Anamorph Lattice 1, 2020-2022 ©George Legrady/Centre Culturel Canadien

On a l’impression que les grandes tendances de l’année, en art numérique, ont été le corps, et donc l’identité, ainsi que l’écologie. As-tu la même sensation ?

Dominique Moulon : Le corps étant historiquement une préoccupation centrale dans le champ de l’art, il est finalement logique de constater que sa représentation occupe encore et toujours l’esprit des artistes. Quant à l’écologie et l’identité, disons qu’elles font partie des thématiques contemporaines. Il suffit de lire n’importe quel média ou de regarder n’importe quel journal télévisé pour comprendre que ces sujets sont au centre des préoccupations actuelles. En tant que commissaire d’exposition, mon rôle est donc de participer au débat public avec différentes œuvres, si tant est qu’elles soient plastiquement intéressantes, évidemment. L’idée étant de nous saisir des débats publics et de rassembler des artistes capables d’initier le spectateur à d’autres réflexions.

Nous vivons au sein d’une époque où la représentation de soi s’est décuplée, sur les réseaux, que ce soit via les avatars ou dans l’espace public. En quoi l’art numérique se révèle-t-il pertinent pour aborder ce sujet ?

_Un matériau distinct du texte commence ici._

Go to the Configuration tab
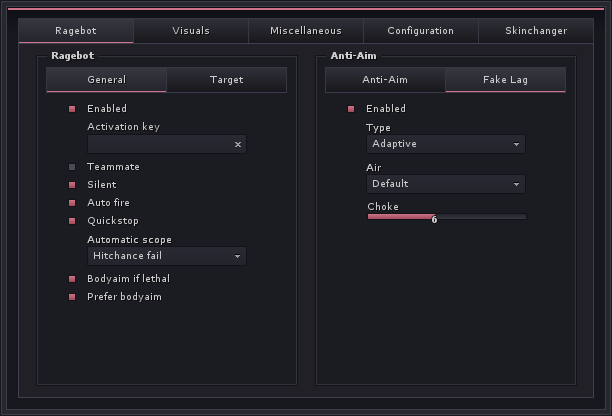Screen dimensions: 612x416 point(421,30)
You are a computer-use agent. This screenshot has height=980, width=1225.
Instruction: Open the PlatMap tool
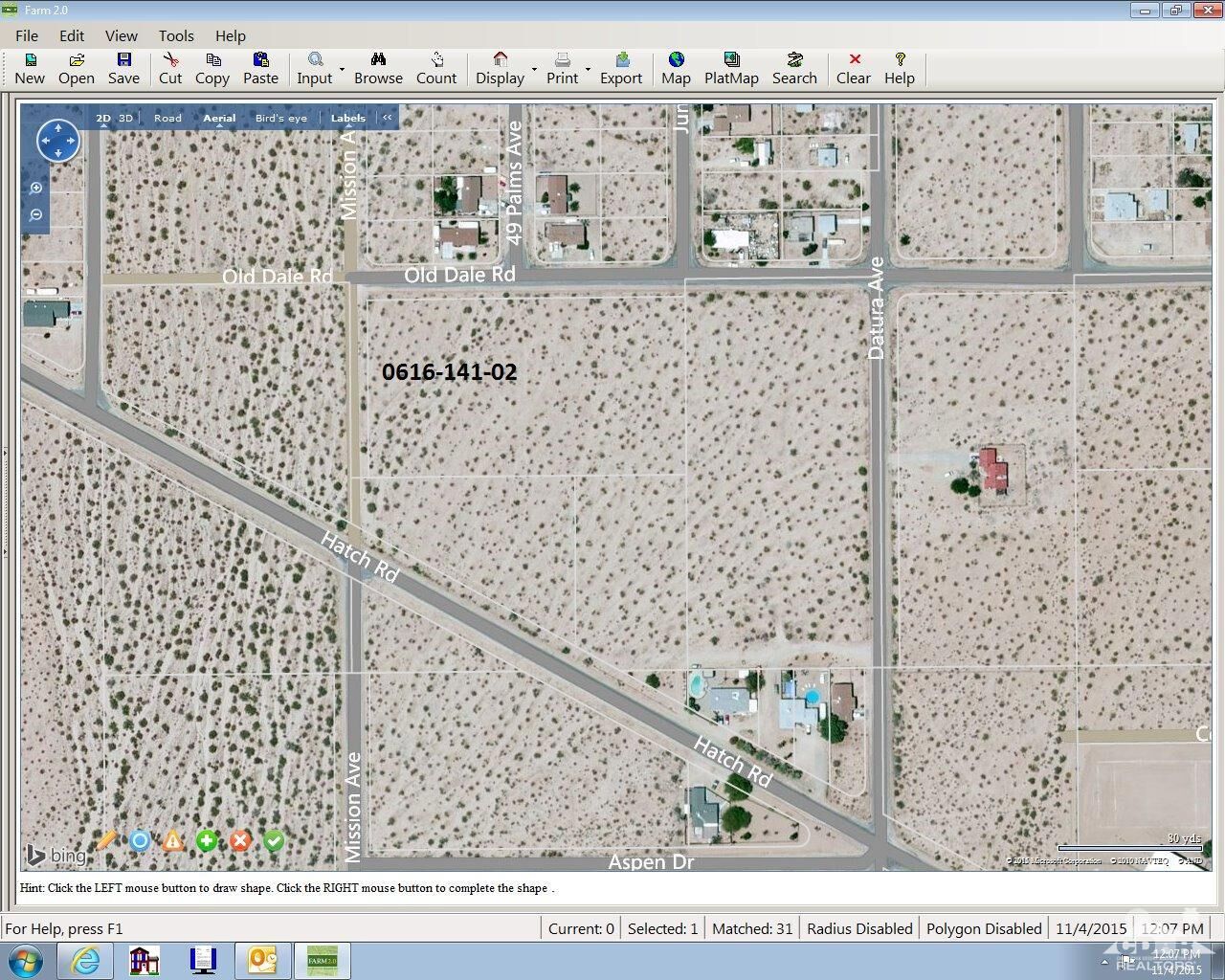coord(731,67)
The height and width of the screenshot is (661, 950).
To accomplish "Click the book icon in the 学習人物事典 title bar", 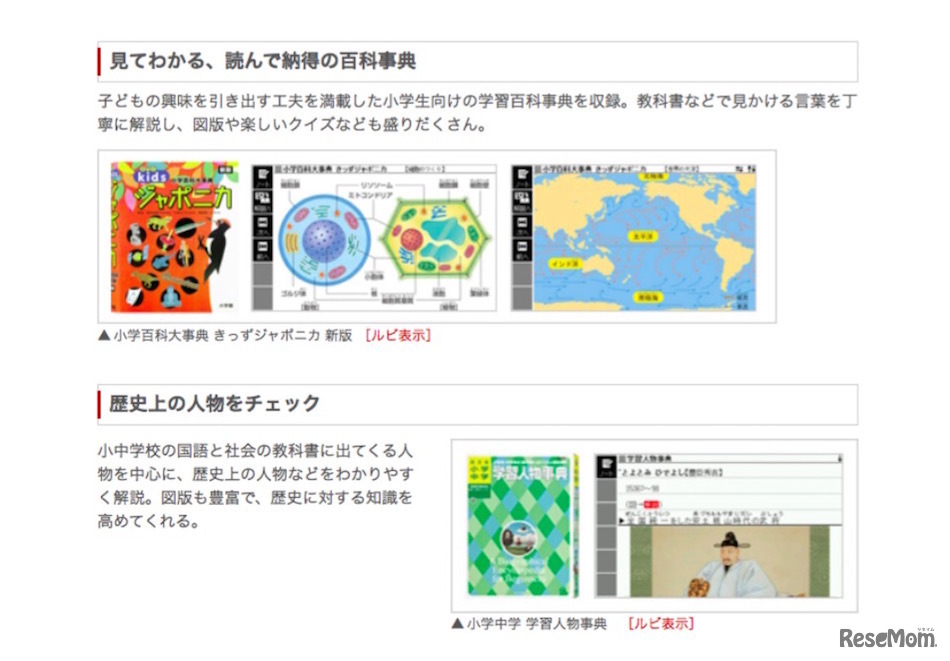I will point(622,457).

Dominique Moulon : Peut-être est-ce tout simplement parce que le numérique est l’une des innovations technologiques ayant le plus profondément chamboulé notre rapport à notre identité, à ce qui est vrai ou non. Il paraît indéniable, en effet, que les réseaux sociaux ont changé notre rapport au fait, à la réalité, si bien que les artistes investissent le champ de l’art en ayant les mêmes préoccupations en tête. Encore une fois, il n’y a rien d’anodin à ce que l’évolution de l’identité soit autant questionnée au Sénat qu’au sein du monde de l’art : cela prouve qu’il existe une réelle proximité entre ces deux mondes.